Anytime the issue of the Palestinian-Israeli conflict has been brought up in the company of my friends, fellow students and peers, I’ve always received the same general response: The violence needs to stop.


I’m the last person who would disagree with that sentiment. As a Palestinian from a small town called El-Bireh, I’ve personally encountered the consequences of the brutal occupation. Our family home in El-Bireh — the place where my father grew up, his father grew up and was home to many of my relatives — was leveled by an Israeli rocket in 2001. I’ve had countless relatives who’ve suffered as a result of the brutality of the Israeli occupation. I’m not a fan of violence.


The Israeli invasion of Gaza was particularly brutal. Recent estimates have placed the Gazan death toll at 1,400, with nearly 6,000 casualties. Dr. Issam Younis, director of the Al-Mazen Centre for Human Rights, told the BBC that he estimates that 85 percent of those killed were non-combatants. In addition, the BBC reported 4,000 Gazan homes were destroyed and 400,000 Gazans were left without running water. The international community condemned Israel for its vicious assault on Gaza, with one notable exception: the United States of America.

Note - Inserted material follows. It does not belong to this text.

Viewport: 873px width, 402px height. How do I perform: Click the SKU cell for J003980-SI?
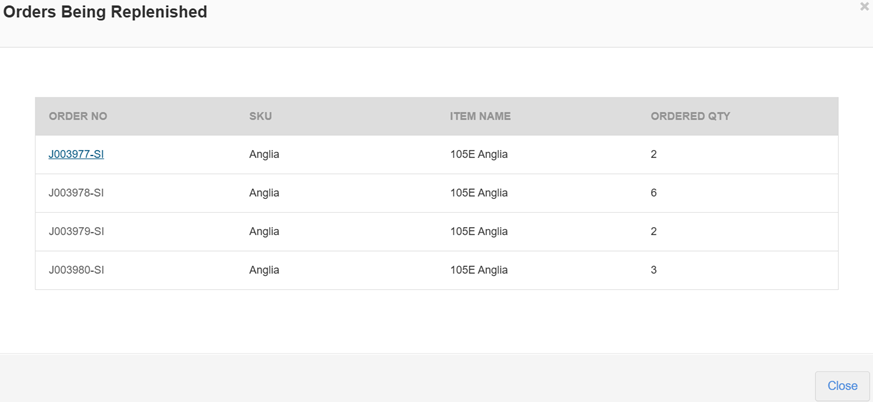[x=264, y=270]
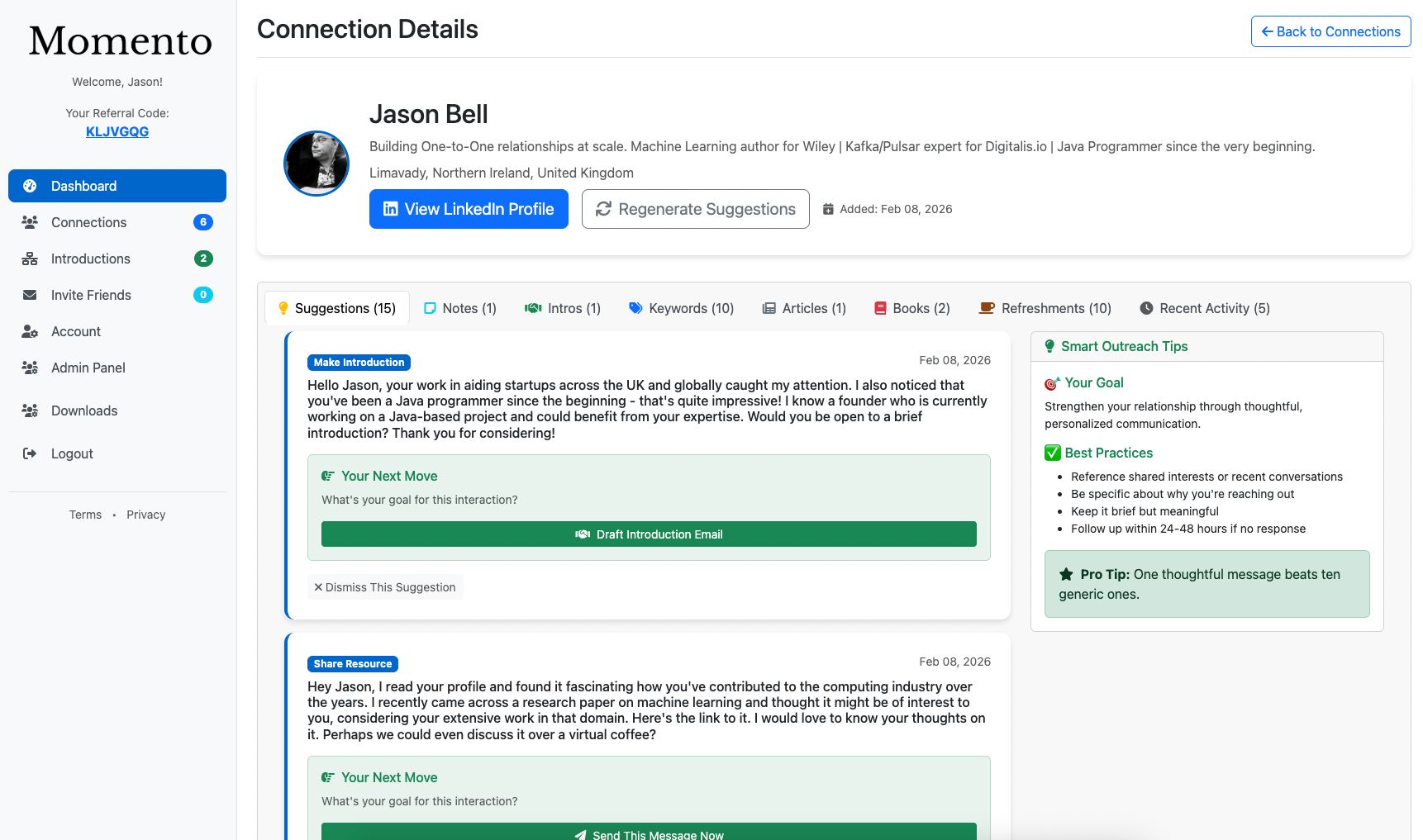The width and height of the screenshot is (1423, 840).
Task: Click the Connections people icon
Action: click(30, 222)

Among the American people, however, a new rise of activism has taken place on the home front in response to Israeli incursion into Gaza and America’s refusal to stand against it.


In particular, universities throughout the country have faced increasing pressure to divest from corporations that profit from human rights violations and war crimes. In February, Hampshire College divested from several companies which profited from the illegal occupation of Palestinian land. After this victory, a coalition of student groups at NYU peacefully occupied the Kimmel Center, calling for the university to commit to socially responsible investment. The actions of the courageous demonstrators have served to build momentum around the desire to cut financial ties to human rights violations.


Our wonderful university has a history of committing to socially responsible investment. University of Wisconsin investment policy 97-1 stipulates that the Board of Regents will seriously reconsider investments in companies that “violate, subvert or frustrate the enforcement of rules of domestic or international law intended to protect individuals and/or groups against deprivation of health, safety, basic freedoms or human rights.”


In that vein, the UW System Board of Regents became one of the first university administrative groups to divest from companies which did business with the apartheid regime in South Africa in 1978. In the late ’90s, the university also became one of the first to divest from companies that profited from the humanitarian crisis in Burma/Myanmar. Most recently, in 2006, the university also divested from companies which profited from the genocide in Darfur.


It’s not far-fetched to draw a connection to Palestine, especially when South African Archbishop Desmond Tutu did the work for us by describing the Israeli occupation of Palestine as “another apartheid.”


A growing coalition of student organizations on this campus are calling for our Board of Regents to uphold and enforce investment policy 97-1 and divest from specific companies that profit from human rights violations in the Palestinian territories. Among the most egregious of these investments is in Caterpillar, a company that manufactures the bulldozers responsible for the destruction of nearly 12,000 Palestinian homes in the West Bank, homes that are replaced with Israeli settlements. Other companies that the university invests in, such as Boeing, Lockheed Martin, Northrop-Grumman and Raytheon, are particularly culpable since they manufacture weapons that allow the Israeli army and security services to cause substantial suffering to the Palestinian people.


During the next week, Justice for Palestine, Student Progressive Dane and a coalition of other student organizations are analyzing the occupation of Palestine in a series titled “Eyes on Palestine.” This series, which starts Tuesday, March 24 and runs through Friday, March 27, will take place at 7 p.m. every night in Humanities 2650. Each night, a different perspective will be taken on the occupation of Palestine, including two student panels that will offer a present-day and long-term look at a potential peace process and two films that will analyze the conflict through the eyes of Palestinians, Israelis, Americans and the international community. We invite the entire campus community to participate in this fantastic series of events.


But this week only serves as the beginning of a long struggle to fight for peace and justice for the people of Palestine.


The first thing we can all do is wash our hands of the occupation by demanding our university commits to divesting from companies which profit from it. The next thing we can do is demand that our government does the same. I’ve always believed that small victories lead to great changes, and that you must, as Mahatma Gandhi once said, “Be the change you want to see in the world.”